-------- Dataset entries --------

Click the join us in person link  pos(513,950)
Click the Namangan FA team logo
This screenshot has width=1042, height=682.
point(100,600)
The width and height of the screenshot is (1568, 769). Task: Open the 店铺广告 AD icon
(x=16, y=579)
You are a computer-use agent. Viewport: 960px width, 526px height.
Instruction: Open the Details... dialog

--------
-------- Dataset entries --------

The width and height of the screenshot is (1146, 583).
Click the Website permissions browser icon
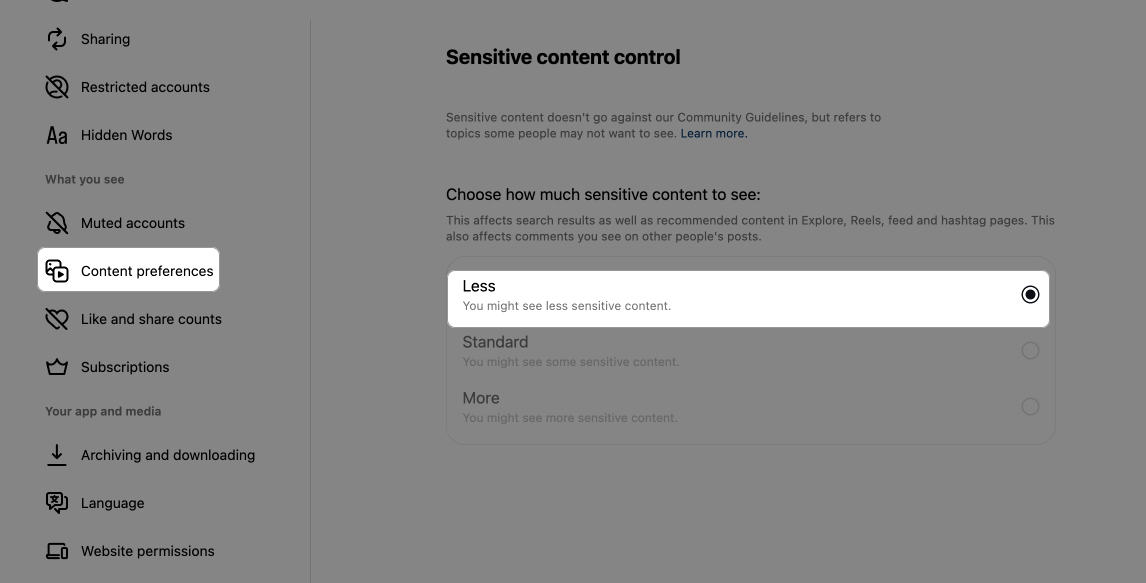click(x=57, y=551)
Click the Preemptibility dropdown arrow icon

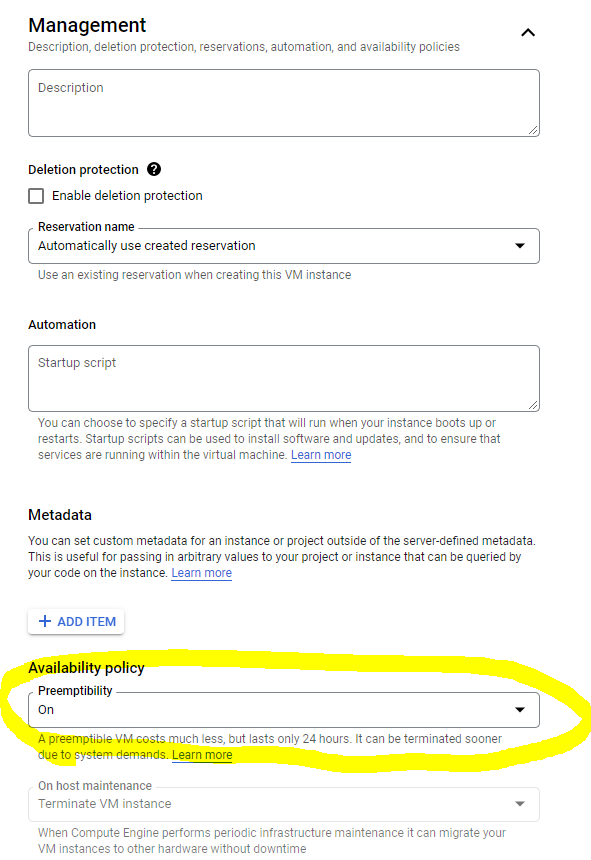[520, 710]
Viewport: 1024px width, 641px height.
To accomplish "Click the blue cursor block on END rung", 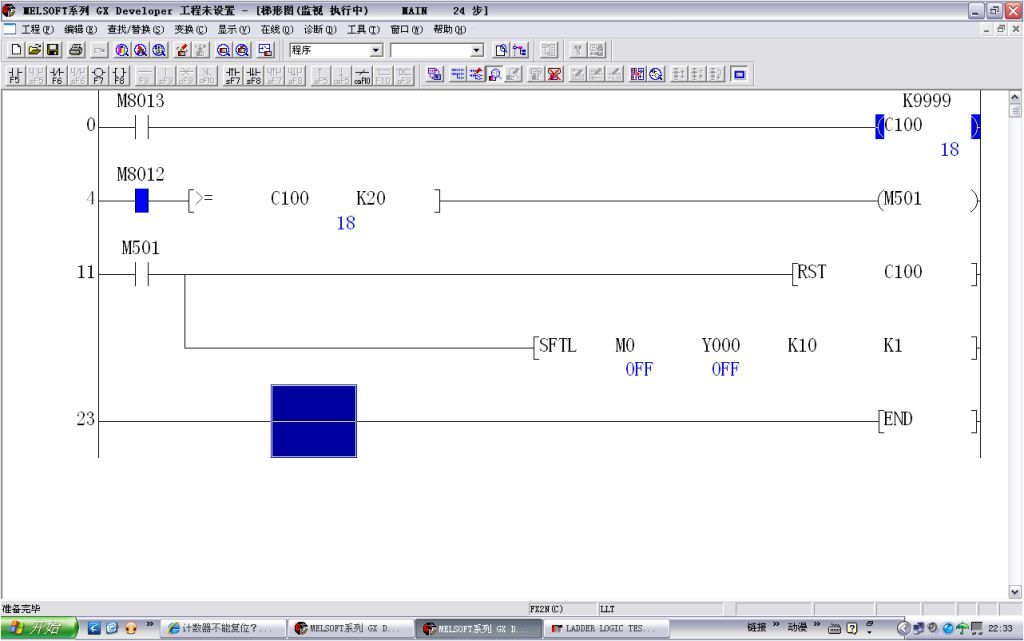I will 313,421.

--------

From the entries above, pull out each line that includes "Viewport".

#### [Answer below]
You are a computer-use agent. Viewport: 960px width, 526px height.
Viewport: 1024px width, 641px height.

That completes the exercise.